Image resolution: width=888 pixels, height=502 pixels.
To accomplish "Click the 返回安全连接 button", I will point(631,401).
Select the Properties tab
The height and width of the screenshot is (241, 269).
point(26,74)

* * *

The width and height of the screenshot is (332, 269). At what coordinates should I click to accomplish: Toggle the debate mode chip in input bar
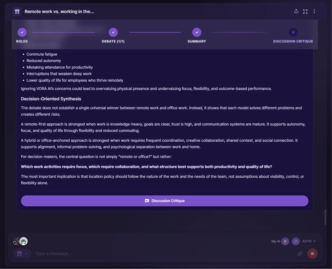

YOUR OBJECTIVE »
Reproduce the lines beginning with the one containing "Select the Properties tab" and continuing through the one containing "point(26,74)", swapping "Properties" for "Details" and leaving the rest unchanged. Give only those lines.

FINISHED TASK »
Select the Details tab
The height and width of the screenshot is (241, 269).
point(26,74)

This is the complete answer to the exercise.